Our associations – CESAER, European University Association (EUA)and Science Europe–are strong supporters of Open Science and Open Access. It is fundamental that researchers, universities,and other research–performing organisations disseminate and reuse their research findings without restrictions or embargoes.
We note that while scholarly publishers are showing leadership in this area by fully embracing Open Access publishing models and Open Science practices, some do not support them sufficiently. These publishers still require researchers to sign over their rights and/or make them face re–use restrictions and embargoes on how they can use their own peer–reviewed research findings.
We are especially concerned by the unclear and opaque communication and practices of some publishers as reported by cOAlition S. Such an approach complicates and confuses matters for researchers, impeding progress towards a scholarly communication system based on Open Access to research outputs.
We urge those publishers to reconsider their position and modernise, ensuring they play their part in providing fair and transparent conditions for authors. These should fully respect researchers’ rights, including the right to share their peer–reviewed research findings without restrictions or embargoes.
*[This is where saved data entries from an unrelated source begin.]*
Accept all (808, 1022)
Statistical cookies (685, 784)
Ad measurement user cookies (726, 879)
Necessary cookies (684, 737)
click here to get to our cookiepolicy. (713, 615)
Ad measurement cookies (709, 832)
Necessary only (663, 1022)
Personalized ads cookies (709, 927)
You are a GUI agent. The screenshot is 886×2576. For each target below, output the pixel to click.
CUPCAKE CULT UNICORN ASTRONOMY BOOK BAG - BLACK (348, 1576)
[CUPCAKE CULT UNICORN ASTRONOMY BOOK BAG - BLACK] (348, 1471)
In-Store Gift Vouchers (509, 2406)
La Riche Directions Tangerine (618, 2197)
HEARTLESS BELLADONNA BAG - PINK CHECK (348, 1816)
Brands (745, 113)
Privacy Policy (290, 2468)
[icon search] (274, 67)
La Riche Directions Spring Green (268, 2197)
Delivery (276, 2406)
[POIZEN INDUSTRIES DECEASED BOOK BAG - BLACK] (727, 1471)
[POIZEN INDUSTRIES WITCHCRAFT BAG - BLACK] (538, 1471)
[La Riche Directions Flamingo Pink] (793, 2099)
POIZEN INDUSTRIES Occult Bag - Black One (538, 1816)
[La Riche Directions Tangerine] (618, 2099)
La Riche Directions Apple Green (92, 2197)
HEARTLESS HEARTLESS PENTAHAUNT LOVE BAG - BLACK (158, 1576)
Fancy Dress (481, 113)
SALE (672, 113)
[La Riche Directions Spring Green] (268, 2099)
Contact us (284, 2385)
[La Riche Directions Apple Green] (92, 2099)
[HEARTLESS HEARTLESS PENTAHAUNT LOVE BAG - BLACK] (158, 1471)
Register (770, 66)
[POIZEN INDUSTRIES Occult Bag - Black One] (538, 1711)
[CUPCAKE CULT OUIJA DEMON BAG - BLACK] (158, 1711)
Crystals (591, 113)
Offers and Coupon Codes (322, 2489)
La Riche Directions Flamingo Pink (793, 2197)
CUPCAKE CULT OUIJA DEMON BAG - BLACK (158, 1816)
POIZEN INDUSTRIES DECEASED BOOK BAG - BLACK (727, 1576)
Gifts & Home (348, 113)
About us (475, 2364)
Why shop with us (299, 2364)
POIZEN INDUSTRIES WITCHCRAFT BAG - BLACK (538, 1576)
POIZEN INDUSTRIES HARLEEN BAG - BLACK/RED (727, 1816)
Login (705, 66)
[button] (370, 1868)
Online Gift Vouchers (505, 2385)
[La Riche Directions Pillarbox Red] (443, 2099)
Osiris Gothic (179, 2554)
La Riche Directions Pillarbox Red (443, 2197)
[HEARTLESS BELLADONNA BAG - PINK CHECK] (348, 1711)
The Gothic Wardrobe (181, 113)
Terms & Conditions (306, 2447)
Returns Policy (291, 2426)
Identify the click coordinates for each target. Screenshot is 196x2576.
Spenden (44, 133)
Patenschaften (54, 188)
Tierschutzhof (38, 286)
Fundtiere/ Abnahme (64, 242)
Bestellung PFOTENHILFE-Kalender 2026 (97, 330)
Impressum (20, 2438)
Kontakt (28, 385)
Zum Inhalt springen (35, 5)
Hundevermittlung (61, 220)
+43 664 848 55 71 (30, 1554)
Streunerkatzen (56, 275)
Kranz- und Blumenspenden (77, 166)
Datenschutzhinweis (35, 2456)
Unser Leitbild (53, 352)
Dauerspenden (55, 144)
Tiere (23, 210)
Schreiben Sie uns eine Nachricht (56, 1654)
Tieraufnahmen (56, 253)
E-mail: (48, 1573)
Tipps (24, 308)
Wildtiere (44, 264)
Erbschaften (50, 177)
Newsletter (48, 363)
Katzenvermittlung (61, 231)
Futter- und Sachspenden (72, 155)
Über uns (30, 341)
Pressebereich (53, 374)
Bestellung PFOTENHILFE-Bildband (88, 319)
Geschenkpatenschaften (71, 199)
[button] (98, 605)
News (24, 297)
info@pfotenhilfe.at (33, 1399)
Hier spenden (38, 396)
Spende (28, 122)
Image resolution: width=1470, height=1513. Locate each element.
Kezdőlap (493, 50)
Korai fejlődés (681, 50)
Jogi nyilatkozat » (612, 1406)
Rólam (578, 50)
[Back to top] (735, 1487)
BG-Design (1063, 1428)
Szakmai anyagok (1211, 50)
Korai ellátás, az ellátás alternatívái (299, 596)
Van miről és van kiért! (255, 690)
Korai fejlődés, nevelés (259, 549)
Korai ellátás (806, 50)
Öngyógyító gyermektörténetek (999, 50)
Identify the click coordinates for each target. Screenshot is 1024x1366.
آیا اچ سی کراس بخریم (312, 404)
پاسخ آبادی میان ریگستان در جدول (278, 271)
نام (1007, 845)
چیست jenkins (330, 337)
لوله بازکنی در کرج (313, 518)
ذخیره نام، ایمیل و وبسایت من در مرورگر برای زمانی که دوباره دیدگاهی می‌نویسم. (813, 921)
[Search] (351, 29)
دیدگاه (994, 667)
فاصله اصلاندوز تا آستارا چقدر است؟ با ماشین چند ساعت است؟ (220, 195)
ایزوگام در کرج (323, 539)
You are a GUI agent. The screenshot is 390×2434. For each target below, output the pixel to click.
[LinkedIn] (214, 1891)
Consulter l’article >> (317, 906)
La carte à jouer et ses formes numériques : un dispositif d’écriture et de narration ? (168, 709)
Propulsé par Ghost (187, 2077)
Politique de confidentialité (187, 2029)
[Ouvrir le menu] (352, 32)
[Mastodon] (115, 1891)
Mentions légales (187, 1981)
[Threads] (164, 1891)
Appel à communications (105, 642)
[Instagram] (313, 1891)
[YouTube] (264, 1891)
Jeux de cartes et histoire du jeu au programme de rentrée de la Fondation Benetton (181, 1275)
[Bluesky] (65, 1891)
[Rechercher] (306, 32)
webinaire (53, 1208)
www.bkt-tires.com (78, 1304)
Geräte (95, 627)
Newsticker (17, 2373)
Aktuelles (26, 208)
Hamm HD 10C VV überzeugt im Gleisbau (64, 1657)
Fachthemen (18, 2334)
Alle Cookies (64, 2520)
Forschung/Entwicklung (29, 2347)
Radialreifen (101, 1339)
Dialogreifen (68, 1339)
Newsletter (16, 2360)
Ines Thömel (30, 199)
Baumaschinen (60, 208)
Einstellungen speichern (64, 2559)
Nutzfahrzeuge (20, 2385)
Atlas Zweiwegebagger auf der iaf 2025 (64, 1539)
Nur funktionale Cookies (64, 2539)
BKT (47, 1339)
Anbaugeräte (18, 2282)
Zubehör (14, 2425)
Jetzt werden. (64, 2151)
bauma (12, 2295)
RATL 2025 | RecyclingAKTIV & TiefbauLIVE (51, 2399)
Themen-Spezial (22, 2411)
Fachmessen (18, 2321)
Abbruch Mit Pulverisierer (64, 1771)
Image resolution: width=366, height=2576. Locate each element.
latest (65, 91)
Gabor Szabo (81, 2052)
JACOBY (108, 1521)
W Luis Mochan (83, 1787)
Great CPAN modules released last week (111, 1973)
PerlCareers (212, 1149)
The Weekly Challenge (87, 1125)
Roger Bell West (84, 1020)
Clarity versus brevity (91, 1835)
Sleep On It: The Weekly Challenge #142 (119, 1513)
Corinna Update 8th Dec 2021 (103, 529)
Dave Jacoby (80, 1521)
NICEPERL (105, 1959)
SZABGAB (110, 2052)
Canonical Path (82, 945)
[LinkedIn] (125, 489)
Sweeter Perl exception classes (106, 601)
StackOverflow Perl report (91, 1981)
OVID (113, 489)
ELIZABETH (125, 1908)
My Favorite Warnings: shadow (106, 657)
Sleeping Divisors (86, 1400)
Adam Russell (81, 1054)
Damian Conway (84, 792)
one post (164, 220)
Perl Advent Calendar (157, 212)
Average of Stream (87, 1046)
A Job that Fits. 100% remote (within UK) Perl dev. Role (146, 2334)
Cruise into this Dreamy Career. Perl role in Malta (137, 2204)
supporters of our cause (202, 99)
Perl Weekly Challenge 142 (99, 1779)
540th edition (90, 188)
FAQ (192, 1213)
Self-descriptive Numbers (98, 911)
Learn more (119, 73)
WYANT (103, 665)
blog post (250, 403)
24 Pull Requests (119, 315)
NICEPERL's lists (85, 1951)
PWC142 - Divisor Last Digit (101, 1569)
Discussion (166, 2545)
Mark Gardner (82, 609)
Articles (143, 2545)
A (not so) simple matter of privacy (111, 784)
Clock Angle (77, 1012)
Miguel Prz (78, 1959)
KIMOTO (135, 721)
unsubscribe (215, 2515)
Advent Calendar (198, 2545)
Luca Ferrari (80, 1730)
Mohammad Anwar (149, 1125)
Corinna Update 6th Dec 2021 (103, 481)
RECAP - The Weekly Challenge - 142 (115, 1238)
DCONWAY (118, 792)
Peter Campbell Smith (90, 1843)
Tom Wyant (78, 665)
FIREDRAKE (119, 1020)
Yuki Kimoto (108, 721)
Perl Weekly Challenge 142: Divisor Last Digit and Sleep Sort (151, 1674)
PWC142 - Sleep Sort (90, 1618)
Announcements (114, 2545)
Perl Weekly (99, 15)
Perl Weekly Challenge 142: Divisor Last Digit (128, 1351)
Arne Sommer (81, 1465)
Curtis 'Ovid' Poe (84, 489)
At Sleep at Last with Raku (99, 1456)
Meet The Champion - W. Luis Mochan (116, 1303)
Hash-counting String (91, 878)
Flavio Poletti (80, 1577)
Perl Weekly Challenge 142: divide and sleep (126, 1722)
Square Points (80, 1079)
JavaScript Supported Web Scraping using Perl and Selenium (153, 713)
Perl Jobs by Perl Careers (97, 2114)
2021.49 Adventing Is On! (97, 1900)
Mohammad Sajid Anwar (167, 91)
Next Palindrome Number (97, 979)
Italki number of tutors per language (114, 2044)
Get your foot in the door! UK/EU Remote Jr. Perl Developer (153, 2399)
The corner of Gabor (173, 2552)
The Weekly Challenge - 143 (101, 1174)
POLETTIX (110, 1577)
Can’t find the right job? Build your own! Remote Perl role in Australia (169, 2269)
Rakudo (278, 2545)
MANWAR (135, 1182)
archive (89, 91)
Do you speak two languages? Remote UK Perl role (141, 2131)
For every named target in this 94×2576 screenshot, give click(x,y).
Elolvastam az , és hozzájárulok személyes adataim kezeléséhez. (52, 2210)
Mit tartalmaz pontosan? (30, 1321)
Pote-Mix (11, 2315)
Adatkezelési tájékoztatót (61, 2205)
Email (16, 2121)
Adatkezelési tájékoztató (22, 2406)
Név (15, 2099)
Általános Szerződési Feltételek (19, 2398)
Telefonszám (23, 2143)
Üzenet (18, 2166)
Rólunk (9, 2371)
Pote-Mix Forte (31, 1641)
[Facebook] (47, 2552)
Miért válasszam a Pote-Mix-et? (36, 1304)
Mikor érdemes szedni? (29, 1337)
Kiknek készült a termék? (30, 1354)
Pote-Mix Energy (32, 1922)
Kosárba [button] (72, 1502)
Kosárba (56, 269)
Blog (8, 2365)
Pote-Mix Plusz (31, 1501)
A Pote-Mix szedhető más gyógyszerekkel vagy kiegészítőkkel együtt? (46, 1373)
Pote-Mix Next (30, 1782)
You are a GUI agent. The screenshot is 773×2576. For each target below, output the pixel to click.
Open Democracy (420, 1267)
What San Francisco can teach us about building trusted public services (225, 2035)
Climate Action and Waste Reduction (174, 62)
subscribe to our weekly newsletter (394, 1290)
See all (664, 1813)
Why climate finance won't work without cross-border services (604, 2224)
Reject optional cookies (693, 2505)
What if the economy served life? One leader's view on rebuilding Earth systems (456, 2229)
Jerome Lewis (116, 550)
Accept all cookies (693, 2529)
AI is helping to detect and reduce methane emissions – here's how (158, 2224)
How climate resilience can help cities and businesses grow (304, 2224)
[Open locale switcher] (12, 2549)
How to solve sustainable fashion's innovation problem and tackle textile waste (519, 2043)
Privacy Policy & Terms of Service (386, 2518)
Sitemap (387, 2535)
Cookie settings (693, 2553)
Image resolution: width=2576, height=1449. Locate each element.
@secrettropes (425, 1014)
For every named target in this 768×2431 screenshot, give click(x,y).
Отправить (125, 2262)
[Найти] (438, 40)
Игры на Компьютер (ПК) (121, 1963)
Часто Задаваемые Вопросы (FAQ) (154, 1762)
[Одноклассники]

If a publisher or platform chooses to take the stance of requiring authors to sign away their rights, they should clearly and publicly state this to ensure that researchers make informed choices.
More broadly, the standard position of platforms and publishers should be to empower researchers to publish their findings (including data and digital assets) while retaining their rights. Researchers who wish to deposit their author–accepted manuscript in a repository with an open license (e.g. CC BY), and without any embargo, must be able to do so.To sum up, models that continue to rely on barriers and that restrict what researchers can do with their research findings are outdated and must be replaced. As such, we fully support cOAlition S and others who explore a diversity of models for supporting the open dissemination of research. The three signatory organisations support the open dissemination of research findings for the greater benefit of research and society and call on all publishers to stop requiring researchers to sign over their rights and to end the use of restrictions and embargoes.